Clinical Data Manager - Clinical Research - Pharma

Position: Clinical Data Manager

Primary Location: Faridabad, Haryana

Salary: - 10 - 20 lpa

Reporting to: Sr. Director-Biometrics

Full Time Position

JOB DESCRIPTION

Essential Functions:

Contribute to data management activities in support of clinical studies, including:

- eCRF development by leading cross-functional reviews of eCRF content

- Database build activities, including review of edit check specifications and performance of user acceptance testing

- Monitoring data collection, coding, and cleaning by vendors through tracking of study metrics and targeted data reviews

- Oversight of database lock activities and ultimate archiving of study data.

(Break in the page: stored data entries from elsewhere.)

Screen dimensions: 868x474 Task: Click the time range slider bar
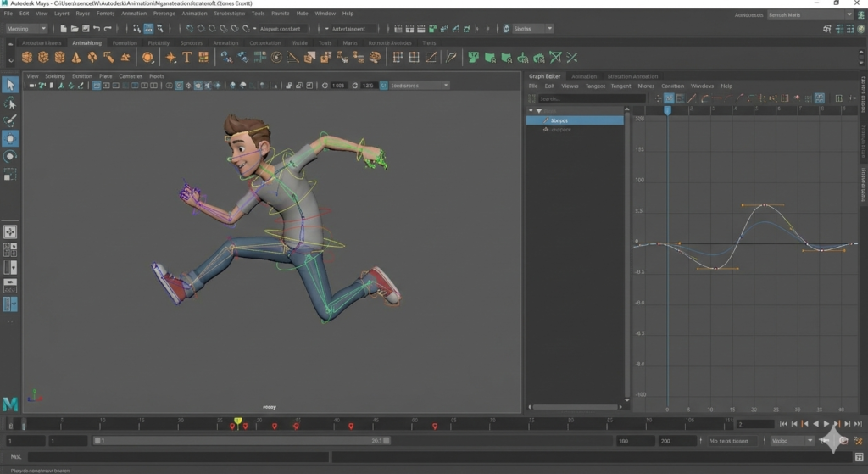(242, 441)
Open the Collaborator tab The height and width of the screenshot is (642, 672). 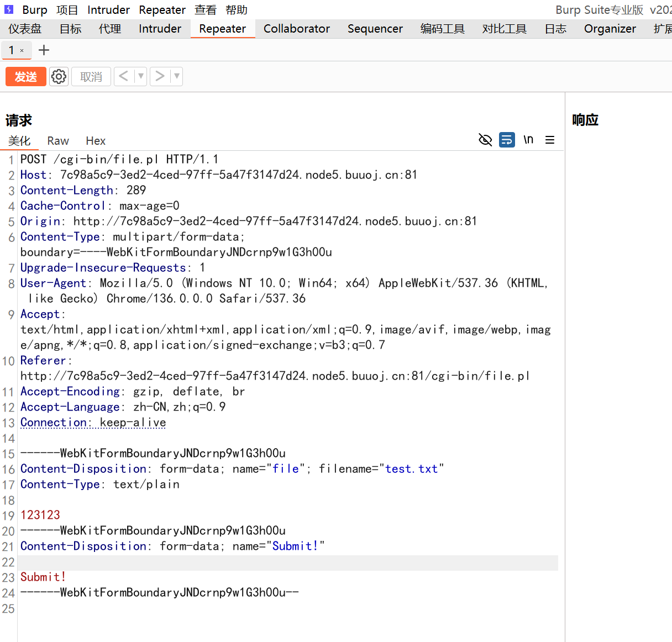pos(296,29)
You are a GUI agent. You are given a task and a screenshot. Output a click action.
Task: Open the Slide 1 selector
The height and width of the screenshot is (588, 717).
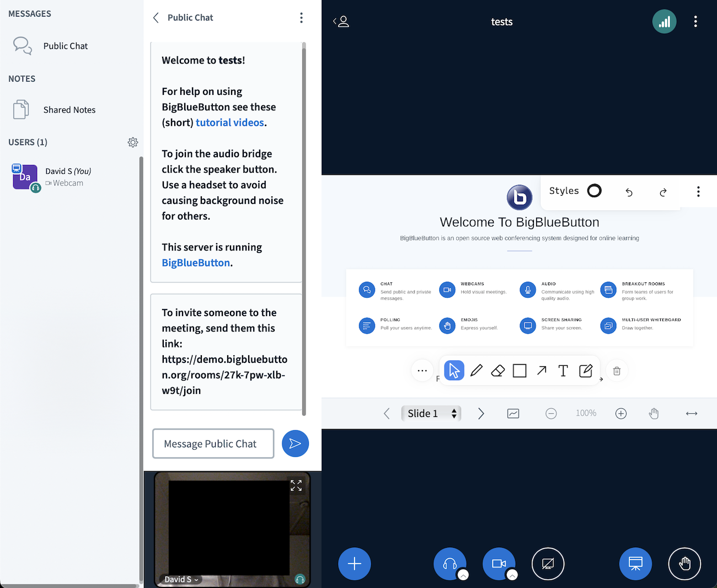pyautogui.click(x=431, y=413)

- Collaborate with internal and external partners, including Biostatistics, Statistical Programming, Clinical Operations, Medical, Quality Assurance, Drug Safety and Pharmacovigilance; CROs, central and local laboratories, and other vendors

- Establish cross-functional, internal data review plans, coordinate data cuts/transfers, and conduct data reviews

- Review CRO data management plans, CRF completion guidelines, edit check specifications, external data transfer specifications and other study documentation

- Represent data management and effectively communicate requirements, strategy, timelines and deliverables at internal cross-functional team meetings and meetings with external vendors

- Participate in the drafting and/or review of timelines consistent with company goals and ensure all deliverables and milestones are met

- Review clinical protocols/amendments, clinical study reports, statistical analysis plans, etc.

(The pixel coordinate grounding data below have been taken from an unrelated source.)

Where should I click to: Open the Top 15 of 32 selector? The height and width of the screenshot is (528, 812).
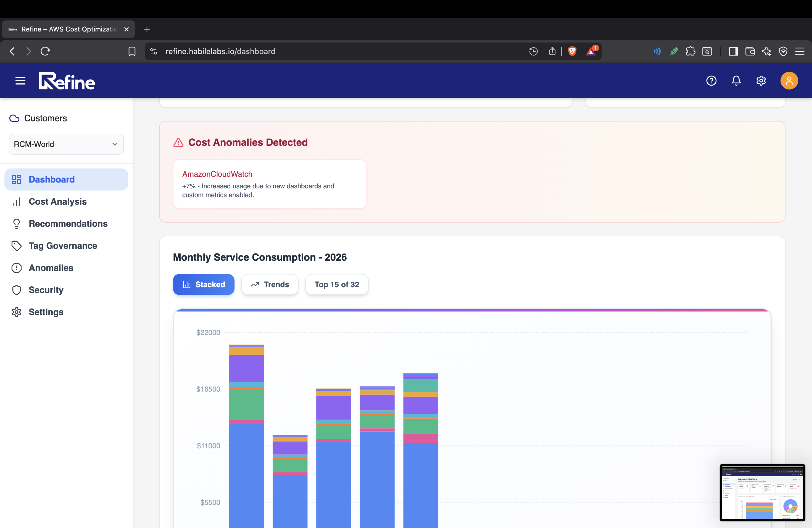337,284
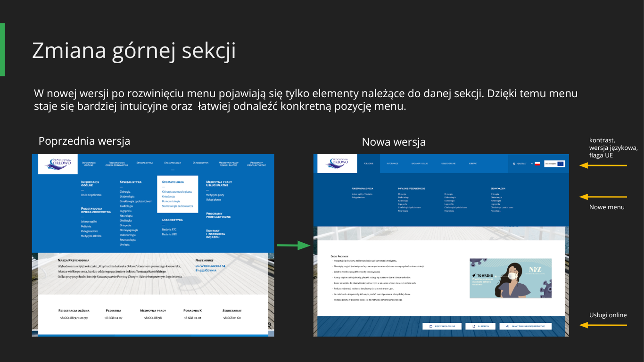Image resolution: width=644 pixels, height=362 pixels.
Task: Select Kontakt in the new top menu
Action: (473, 164)
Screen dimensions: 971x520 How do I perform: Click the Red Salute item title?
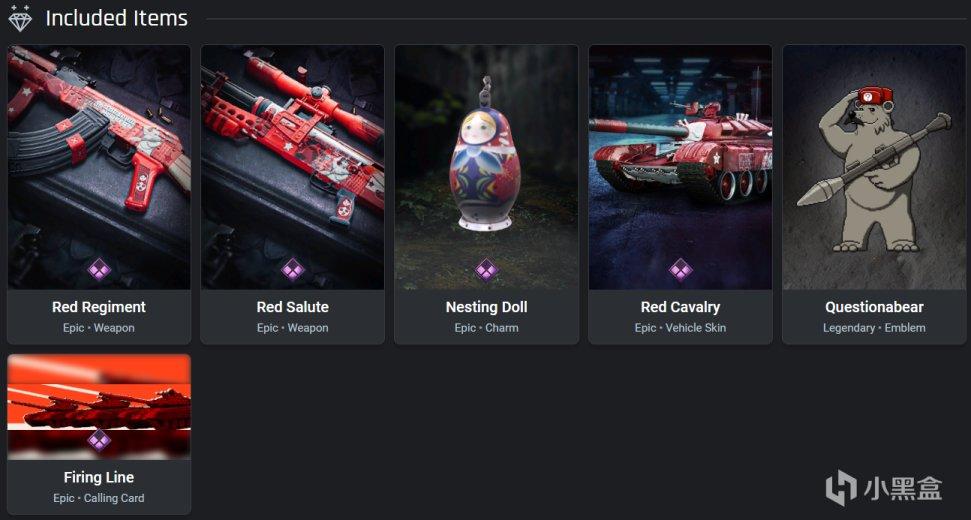pos(293,307)
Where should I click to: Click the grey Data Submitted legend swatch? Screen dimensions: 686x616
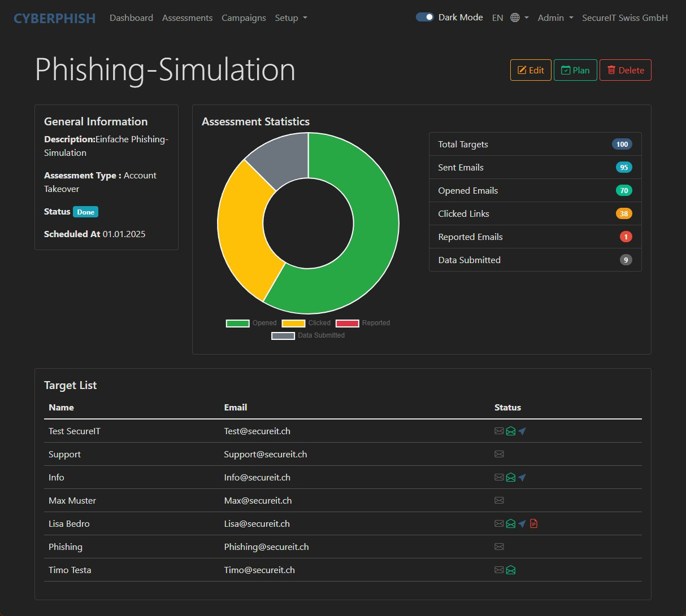[x=283, y=335]
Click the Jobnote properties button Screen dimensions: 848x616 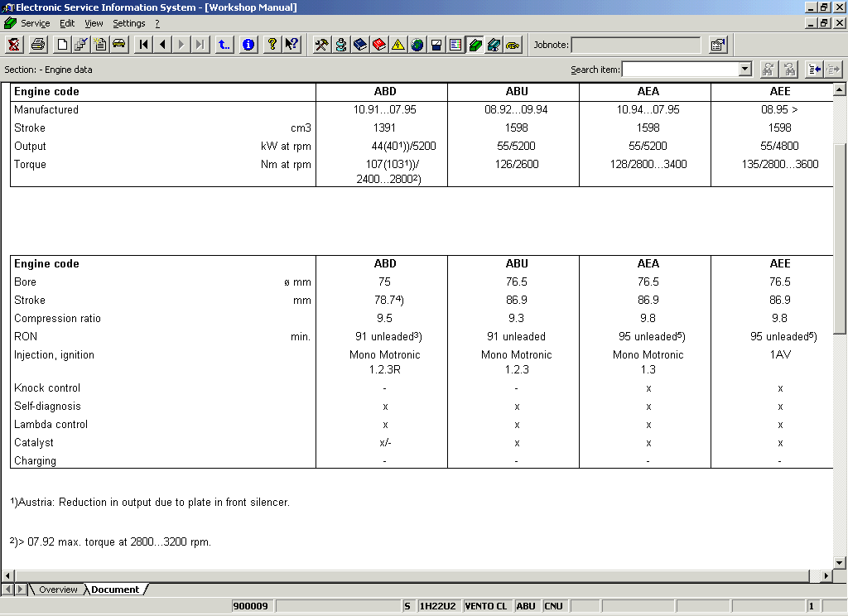click(x=718, y=45)
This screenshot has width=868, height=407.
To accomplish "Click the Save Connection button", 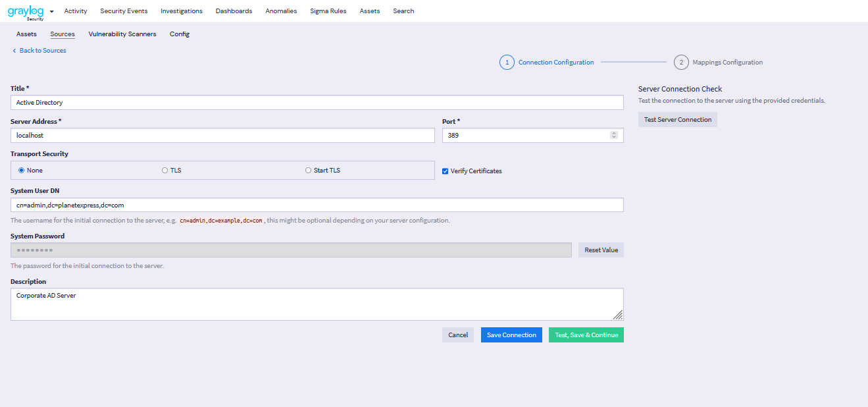I will pos(511,335).
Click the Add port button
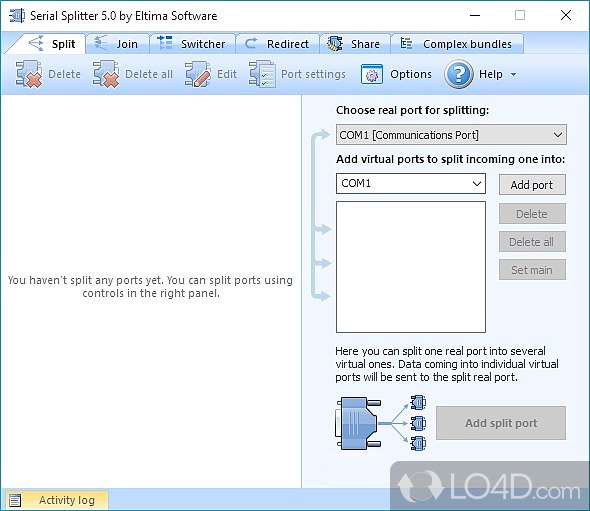The height and width of the screenshot is (511, 590). point(532,185)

- Support GCP inspection readiness

- Demonstrate clear alignment with Core Values including, Commitment to People, Innovation and Discovery, Sense of Urgency, Open Culture and Passion for Excellence

Education and Experience

- Postgraduate / graduate degree in life sciences subject.

- >8 years' experience in pharmaceutical, technical, or related area. Equivalent combination of education, training and experience.

- Hands on experience on clinical database design, query management, medical coding, and database lock using any industry standard EDC tools like RAVE, INFORM, and TrialMaster.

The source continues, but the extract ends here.